Your task
As the lines appear below, please set them down exactly, starting at the first and finishing with the one containing "This screenshot has width=1200, height=630.".

━━━━━ Data for this task ━━━━━

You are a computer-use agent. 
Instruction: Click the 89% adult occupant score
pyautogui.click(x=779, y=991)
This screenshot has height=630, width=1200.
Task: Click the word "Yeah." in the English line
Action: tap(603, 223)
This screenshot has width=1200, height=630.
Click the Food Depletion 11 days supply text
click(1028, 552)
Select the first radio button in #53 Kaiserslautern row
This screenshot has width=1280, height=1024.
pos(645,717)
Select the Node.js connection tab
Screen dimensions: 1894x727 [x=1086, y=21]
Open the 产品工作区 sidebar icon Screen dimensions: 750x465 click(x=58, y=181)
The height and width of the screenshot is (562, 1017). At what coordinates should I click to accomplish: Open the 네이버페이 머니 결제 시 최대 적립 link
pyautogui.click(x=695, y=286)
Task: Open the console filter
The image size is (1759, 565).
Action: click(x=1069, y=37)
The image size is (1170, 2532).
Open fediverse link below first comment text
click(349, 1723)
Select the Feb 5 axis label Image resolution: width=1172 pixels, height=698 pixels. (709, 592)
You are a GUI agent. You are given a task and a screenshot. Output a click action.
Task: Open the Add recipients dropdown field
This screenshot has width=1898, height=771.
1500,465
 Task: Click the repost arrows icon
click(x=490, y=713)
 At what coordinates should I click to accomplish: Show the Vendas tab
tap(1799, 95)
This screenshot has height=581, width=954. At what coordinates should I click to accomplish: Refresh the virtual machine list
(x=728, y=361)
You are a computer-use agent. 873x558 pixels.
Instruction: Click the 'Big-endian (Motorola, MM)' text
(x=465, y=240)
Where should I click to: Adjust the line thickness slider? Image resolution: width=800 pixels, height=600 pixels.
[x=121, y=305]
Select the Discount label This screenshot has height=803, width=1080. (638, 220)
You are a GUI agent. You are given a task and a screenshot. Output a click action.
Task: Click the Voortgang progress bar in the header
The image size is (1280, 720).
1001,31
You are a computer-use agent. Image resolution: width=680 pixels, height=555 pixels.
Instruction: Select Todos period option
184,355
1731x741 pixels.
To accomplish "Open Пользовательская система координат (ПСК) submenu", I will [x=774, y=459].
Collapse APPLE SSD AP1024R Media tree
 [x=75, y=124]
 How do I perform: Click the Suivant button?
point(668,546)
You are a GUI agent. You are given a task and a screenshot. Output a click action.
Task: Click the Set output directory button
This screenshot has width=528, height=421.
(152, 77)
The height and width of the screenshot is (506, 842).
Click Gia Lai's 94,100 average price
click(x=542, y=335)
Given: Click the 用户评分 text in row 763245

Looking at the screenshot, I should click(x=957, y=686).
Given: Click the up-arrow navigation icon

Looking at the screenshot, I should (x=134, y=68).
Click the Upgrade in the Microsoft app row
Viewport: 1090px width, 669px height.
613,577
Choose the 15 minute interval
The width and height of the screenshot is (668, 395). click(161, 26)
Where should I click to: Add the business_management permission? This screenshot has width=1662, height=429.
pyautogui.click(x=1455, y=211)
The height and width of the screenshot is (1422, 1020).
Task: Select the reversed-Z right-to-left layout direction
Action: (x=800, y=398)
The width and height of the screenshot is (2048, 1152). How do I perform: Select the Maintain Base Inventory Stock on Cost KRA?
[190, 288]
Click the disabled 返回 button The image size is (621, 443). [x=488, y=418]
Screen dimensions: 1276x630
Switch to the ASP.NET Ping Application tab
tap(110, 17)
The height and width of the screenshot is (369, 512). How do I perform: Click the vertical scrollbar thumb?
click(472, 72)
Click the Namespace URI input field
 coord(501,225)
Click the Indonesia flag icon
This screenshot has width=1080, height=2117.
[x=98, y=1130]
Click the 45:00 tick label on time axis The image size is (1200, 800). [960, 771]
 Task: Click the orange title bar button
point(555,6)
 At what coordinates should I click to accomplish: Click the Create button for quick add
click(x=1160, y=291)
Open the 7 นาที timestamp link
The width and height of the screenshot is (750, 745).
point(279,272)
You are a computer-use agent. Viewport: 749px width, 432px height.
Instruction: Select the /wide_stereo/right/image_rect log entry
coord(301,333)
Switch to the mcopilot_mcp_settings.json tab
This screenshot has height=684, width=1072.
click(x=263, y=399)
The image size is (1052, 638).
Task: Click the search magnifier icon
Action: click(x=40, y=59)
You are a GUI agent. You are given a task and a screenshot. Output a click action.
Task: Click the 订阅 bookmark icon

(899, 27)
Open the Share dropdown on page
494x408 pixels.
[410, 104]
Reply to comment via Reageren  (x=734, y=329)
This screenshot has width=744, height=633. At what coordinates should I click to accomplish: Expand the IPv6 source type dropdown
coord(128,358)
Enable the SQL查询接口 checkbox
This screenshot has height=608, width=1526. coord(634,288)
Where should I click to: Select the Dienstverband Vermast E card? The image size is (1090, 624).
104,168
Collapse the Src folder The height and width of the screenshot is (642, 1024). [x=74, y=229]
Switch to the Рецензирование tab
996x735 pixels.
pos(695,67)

━━━━━

Solution to the problem
You are a computer-use agent. 
Instruction: Click the 89% adult occupant score
pyautogui.click(x=779, y=991)
This screenshot has height=630, width=1200.
Task: Click the word "Yeah." in the English line
Action: tap(603, 223)
This screenshot has width=1200, height=630.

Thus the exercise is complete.